Prompt: In the passage below about Jefferson and the Barbary pirates, why did Jefferson want the country's tool of force to be on the water and not on land? Explain in one to three sentences.

Reading text:
● ● ● ● ●
Paying the ransom would only lead to further demands, Jefferson argued in letters to future presidents John Adams, then America’s minister to Great Britain, and James Monroe, then a member of Congress. As Jefferson wrote to Adams in a July 11, 1786, letter, “I acknolege [sic] I very early thought it would be best to effect a peace thro’ the medium of war.” Paying tribute will merely invite more demands, and even if a coalition proves workable, the only solution is a strong navy that can reach the pirates, Jefferson argued in an August 18, 1786, letter to James Monroe: “The states must see the rod; perhaps it must be felt by some one of them. . . . Every national citizen must wish to see an effective instrument of coercion, and should fear to see it on any other element than the water. A naval force can never endanger our liberties, nor occasion bloodshed; a land force would do both.” “From what I learn from the temper of my countrymen and their tenaciousness of their money,” Jefferson added in a December 26, 1786, letter to the president of Yale College, Ezra Stiles, “it will be more easy to raise ships and men to fight these pirates into reason, than money to bribe them.”

Jefferson’s plan for an international coalition foundered on the shoals of indifference and a belief that it was cheaper to pay the tribute than fight a war. The United States’s relations with the Barbary states continued to revolve around negotiations for ransom of American ships and sailors and the payment of annual tributes or gifts. Even though Secretary of State Jefferson declared to Thomas Barclay, American consul to Morocco, in a May 13, 1791, letter of instructions for a new treaty with Morocco that it is “lastly our determination to prefer war in all cases to tribute under any form, and to any people whatever,” the United States continued to negotiate for cash settlements. In 1795 alone the United States was forced to pay nearly a million dollars in cash, naval stores, and a frigate to ransom 115 sailors from the dey of Algiers. Annual gifts were settled by treaty on Algiers, Morocco, Tunis, and Tripoli.
● ● ● ● ●
Data records:
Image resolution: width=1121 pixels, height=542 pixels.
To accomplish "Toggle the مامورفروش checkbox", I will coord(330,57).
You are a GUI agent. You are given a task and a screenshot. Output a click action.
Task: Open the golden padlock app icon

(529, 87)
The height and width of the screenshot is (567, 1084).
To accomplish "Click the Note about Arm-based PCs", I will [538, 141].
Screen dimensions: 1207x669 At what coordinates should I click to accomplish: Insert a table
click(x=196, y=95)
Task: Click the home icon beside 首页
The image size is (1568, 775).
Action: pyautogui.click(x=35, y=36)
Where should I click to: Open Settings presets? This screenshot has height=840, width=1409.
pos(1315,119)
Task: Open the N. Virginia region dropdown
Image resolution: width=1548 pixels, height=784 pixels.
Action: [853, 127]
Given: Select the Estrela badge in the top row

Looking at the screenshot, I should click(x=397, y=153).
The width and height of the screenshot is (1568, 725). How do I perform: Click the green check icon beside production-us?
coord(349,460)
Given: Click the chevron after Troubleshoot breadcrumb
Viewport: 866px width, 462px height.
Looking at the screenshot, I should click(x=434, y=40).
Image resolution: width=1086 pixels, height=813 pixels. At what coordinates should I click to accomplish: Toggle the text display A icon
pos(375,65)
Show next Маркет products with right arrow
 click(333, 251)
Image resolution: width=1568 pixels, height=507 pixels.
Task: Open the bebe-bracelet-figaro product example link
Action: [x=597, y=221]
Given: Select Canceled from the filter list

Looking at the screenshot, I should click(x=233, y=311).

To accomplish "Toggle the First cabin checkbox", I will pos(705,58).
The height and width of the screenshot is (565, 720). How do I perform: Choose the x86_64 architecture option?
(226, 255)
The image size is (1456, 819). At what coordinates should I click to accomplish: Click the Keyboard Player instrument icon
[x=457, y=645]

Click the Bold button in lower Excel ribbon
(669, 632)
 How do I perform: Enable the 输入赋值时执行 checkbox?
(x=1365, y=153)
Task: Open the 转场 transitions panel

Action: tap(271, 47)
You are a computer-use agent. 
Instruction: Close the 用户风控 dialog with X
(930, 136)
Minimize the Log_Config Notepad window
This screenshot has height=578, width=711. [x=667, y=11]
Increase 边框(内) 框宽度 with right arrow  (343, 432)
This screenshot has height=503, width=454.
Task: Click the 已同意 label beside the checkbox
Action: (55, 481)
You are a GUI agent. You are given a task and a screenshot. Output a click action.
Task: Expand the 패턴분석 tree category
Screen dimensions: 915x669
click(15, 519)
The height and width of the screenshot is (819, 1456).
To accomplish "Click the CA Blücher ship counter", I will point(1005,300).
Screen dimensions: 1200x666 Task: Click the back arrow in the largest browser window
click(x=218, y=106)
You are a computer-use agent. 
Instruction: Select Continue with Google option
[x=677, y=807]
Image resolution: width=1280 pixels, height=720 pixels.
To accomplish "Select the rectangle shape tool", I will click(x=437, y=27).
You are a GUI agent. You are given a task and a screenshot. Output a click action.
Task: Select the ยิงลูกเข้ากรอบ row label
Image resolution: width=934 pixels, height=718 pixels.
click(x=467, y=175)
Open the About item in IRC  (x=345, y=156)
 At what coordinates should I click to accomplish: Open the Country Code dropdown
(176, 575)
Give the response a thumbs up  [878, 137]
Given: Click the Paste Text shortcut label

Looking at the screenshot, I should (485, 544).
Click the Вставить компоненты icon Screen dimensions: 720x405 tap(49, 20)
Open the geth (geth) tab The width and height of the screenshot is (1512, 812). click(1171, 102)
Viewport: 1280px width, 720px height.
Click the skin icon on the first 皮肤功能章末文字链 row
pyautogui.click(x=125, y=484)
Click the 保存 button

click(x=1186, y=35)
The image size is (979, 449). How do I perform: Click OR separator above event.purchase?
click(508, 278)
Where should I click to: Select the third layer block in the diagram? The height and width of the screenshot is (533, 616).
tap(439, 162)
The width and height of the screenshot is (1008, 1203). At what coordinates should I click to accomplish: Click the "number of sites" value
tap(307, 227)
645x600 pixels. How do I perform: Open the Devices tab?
● ● ● ● ●
Result for this task: Jefferson wrote that a naval force could never put the country's liberties in danger or cause bloodshed. A land force, he said, would do both.